At its core, the board host the main SoC, exposing essential signals such as GPIOs, power rails, and communication buses. Additional components such as a MEMS oscillator provide stable timing, while voltage regulators ensure reliable power delivery. The inclusion of accessible pin headers allows flexible expansion and testing, making the platform suitable for both prototyping and educational use.

The system also supports graphical output through a VGA interface, enabling the development of hardware-driven user interfaces. Debugging and control are facilitated through onboard LEDs and a reset button, providing immediate feedback and system management capabilities. Overall, the board offers an integrated environment for plug and play.

Figure 7. 3D rendering of the Lacerta Board, illustrating component placement and layout, including the Caravel/Lacerta chip placement, voltage regulators, clock generation circuitry, SPI Flash memory interface, GPIO headers, and peripheral connectors, providing a realistic view of the assembled hardware platform.

Firmware

The Lacerta platform includes a firmware layer that can run directly on the embedded RISC-V processor provided by the Caravel SoC. This firmware acts as the control layer responsible for managing the graphical interface and coordinating the interaction between system inputs and the Lacerta hardware rendering engine.

Firmware executed on the Caravel RISC-V processor is responsible for:

receiving input data from sensors or external systems
updating graphical elements in memory
configuring interface parameters
controlling the display generation circuit through the Wishbone bus

During operation, the RISC-V processor reads incoming data from communication interfaces and translates this information into graphical updates. The processor sends commands through the Wishbone master interface to the Lacerta display engine, which writes the corresponding graphical data into the system memory.

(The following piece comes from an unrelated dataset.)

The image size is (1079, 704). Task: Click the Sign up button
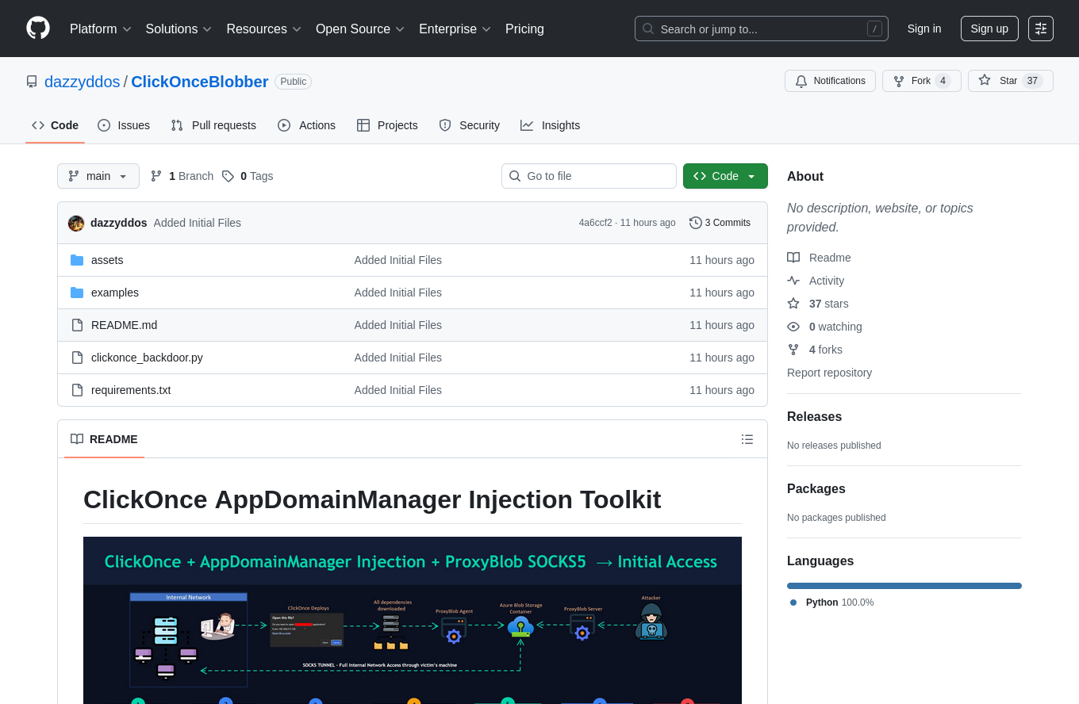(x=989, y=29)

The VGA controller then reads the graphical data stored in memory and generates the video signal that produces the final image on the display.

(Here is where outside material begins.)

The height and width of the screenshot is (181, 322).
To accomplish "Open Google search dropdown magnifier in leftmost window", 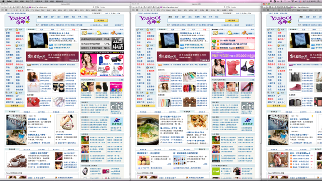I will pyautogui.click(x=98, y=7).
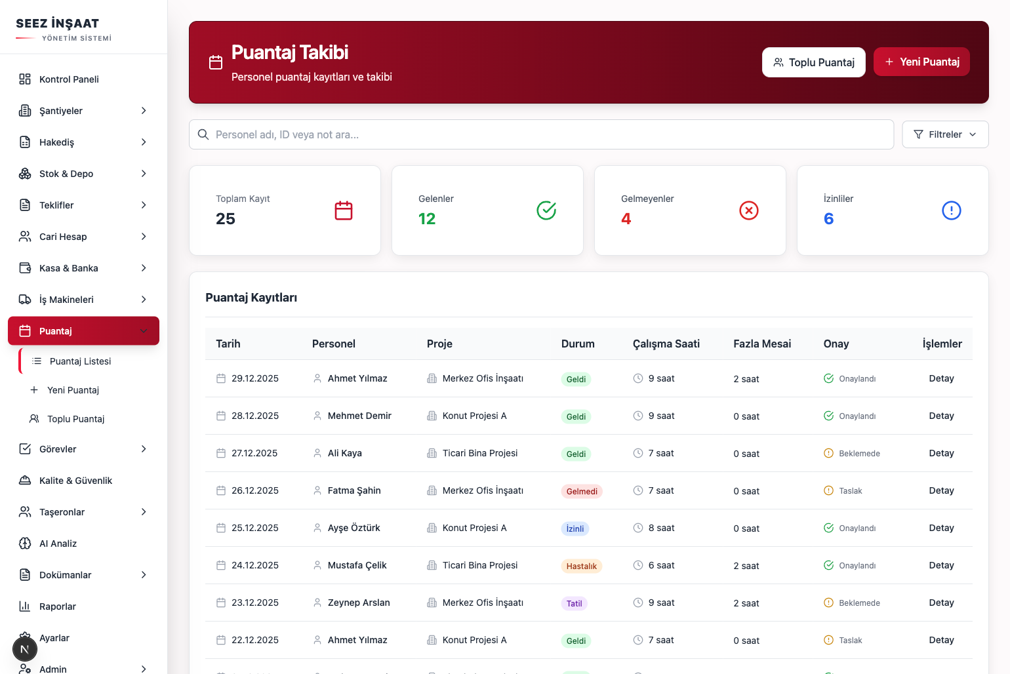The width and height of the screenshot is (1010, 674).
Task: Select Yeni Puantaj in the sidebar
Action: (x=73, y=390)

In addition to running on the embedded processor, the Lacerta system can also interact with external microcontrollers. In this configuration, an external controller may collect sensor data or perform additional processing and then transmit the relevant information to the Caravel system using standard communication interfaces such as UART, SPI, or I2C.

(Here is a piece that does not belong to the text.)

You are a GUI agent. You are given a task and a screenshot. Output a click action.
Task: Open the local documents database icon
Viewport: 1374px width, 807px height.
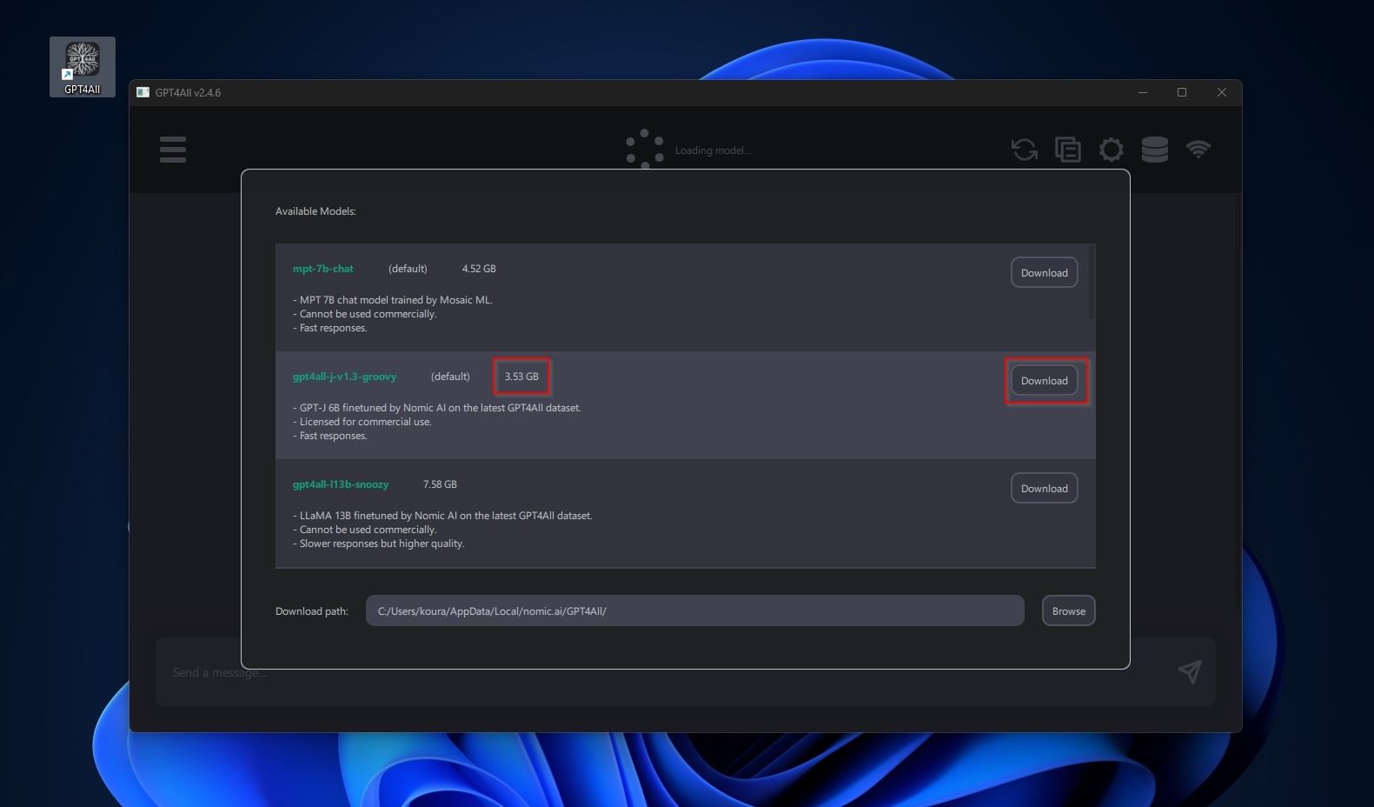click(1154, 150)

This architecture allows Lacerta to operate in two modes:

Standalone mode, where the Caravel RISC-V processor runs the firmware and directly manages the graphical interface.
Co-processor mode, where an external microcontroller provides data or commands that are forwarded to the Lacerta display engine through the Caravel platform.

By leveraging the embedded RISC-V processor and the Wishbone interconnect, the firmware provides a flexible mechanism for controlling the graphical interface while maintaining compatibility with a wide range of embedded systems and sensor sources.

Interface Design Software

The fourth major component of the Lacerta architecture is the interface design software, which provides the user-facing environment for defining custom graphical interfaces.

A desktop graphical tool will allow users to create custom interfaces through a visual editor.

The software will export configuration files used by the hardware engine.

Through this visual editor, users can place and configure graphical elements such as buttons, bars, numeric indicators, and status displays. The tool allows the interface to be designed at a high level without requiring manual implementation of low-level graphics logic.

Figure 6. Graphical editor of the Lacerta Interface Design Software, where users can design custom embedded interfaces by arranging graphical components such as seven-segment displays, bars, and indicators.

Once the design is complete, the software generates a configuration file that describes the interface structure and parameters. This file is then loaded into the Lacerta hardware engine, enabling the ASIC to render the desired interface directly in hardware.

By combining these four components, Lacerta provides a complete and reproducible platform for configurable embedded HMIs, spanning interface creation, silicon implementation, runtime control, and physical system integration.